With summer around the corner, I’ve been desperate to put this column on no-bread sandwiches together. I love cooking but I found preparing my kids’ packed lunches difficult pretty quickly, after only a few months in fact, relying on the same old things and more often than not, finding their lunches were starting to revolve around a great hunk of bread. I know how I feel after eating a sandwich at lunch, so I now try not to reach for the easy option, and instead, decided to do some research into alternatives. Surprisingly, there are so many wonderful ideas out there and I’ve pulled together ten of my favourite gluten free sandwich ideas!
They’re all based around the same idea – instead of using bread, use something else. A cabbage leaf instead of a wrap, with any filling. I love crunchy vegetables and a lashing of hummus.
Good old lettuce cups filled with minced turkey and a bit of brown rice or other grain, or go Mexican with a bit of guacamole inside. If you want something more meaty, try using mushrooms and fill them with anything from sweet potato mash to cheese or even couscous. Or you can try stacking with tomatoes and mozzarella or courgette and tuna salad.
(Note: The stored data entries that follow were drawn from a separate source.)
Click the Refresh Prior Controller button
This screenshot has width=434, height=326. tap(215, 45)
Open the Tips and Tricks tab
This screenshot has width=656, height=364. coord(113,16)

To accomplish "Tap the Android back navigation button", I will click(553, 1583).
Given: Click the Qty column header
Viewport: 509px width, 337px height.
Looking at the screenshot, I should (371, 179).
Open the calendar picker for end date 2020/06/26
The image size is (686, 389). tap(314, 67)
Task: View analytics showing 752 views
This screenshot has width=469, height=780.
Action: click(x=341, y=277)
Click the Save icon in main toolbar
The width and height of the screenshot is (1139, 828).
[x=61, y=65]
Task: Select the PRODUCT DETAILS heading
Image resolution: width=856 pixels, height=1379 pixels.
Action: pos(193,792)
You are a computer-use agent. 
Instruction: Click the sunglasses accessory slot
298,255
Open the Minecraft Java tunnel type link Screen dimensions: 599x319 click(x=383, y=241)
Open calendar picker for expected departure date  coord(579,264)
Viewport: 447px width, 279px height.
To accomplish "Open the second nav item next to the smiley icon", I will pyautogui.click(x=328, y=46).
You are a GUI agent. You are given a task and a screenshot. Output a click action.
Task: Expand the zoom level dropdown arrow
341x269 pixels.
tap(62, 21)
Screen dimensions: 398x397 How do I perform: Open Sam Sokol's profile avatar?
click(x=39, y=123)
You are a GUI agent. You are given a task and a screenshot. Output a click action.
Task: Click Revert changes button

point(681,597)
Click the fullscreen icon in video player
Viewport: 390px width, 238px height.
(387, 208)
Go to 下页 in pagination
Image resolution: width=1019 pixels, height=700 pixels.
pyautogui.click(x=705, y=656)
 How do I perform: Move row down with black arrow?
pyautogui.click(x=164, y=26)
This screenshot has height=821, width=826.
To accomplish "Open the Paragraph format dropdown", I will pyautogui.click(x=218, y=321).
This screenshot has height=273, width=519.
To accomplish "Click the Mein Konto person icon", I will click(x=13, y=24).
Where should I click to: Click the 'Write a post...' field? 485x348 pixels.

My kids love sushi and you can use the paper rolls in place of wraps and load with favourites. Cucumber rolls are great fun, scoop out the middle and fill them with anything. Soft cheese and ham goes down well. I love making rice paper rolls with dipping sauce. they’re much easier than you would think to make and again can be filled with anything. Then for a bit of sweetness. Any fruit like apple or pears can be cut in to rounds and sandwiched together with peanut butter and jam.
- 2 small carrots (yellow if you can find them), grated
- 1 medium garlic clove
- 2-3 tsp minced ginger (depending on your taste)
- 1 cup chickpeas (cooked and drained or use 1 15 oz can of chickpeas)
- juice of 1 small lemon (about 2 tablespoons)
- 1 tsp cumin
- 1 tsp Sriracha (chili-garlic) hot sauce
- 2 tablespoons tahini
- 3 tablespoons olive oil
- salt, to taste
- For the carrot hummus: Add the carrots, garlic, ginger, chickpeas, lemon juice, cumin, Sriracha, and tahini to a high speed blender or food processor. Pulse several times to mince ingredients than slowly drizzle olive oil into the blender. Puree until very smooth. If the mixture is not blending into a smooth dip consistency, add water 1 tablespoon at a time until it reaches desired consistency.
- Taste and add salt. Adjust with more ginger, garlic, lemon, tahini, cumin, or Sriracha to your liking.
- Makes 1.5 cups. Will keep in refrigerator for one week.
Collard Green Wrap With Carrot-Ginger Hummus and Rainbow Veggies
- 4 large collard leaves or 6 small collard leaves
- 1 cup cooked black quinoa or brown or black rice
- 2 carrots, julienned or shaved into ribbons
- ½ cup shredded red cabbage
- ½ cup grated beets
- ½ cup zucchini, julienned
- ½ cup red bell pepper, sliced thinly
- 1 avocado, sliced
- 1/2 cup carrot-ginger hummus
- For the wraps: Trim off the thickest part of the collard green stem using a paring knife and turning the leaf over to access the “backbone” of the leaf. You’ll just want to make sure the leaf bends nicely.
- If you prefer (and sometimes I do!), boil water in a large pan with a steamer basket and steam the leaves for a couple of minutes until they are a bright green. They should still be a little tough because you don’t want them to break. This works best with large leaves.
- Pat collards dry and spread out with the inside of the leaf facing up.
- Spread a couple tablespoons of hummus on the inside of each leaf.
- Add a couple tablespoons of grains on top of the hummus and arrange some of each kind of vegetable on top. This is a beautiful way to serve the collard wraps if you are going for presentation.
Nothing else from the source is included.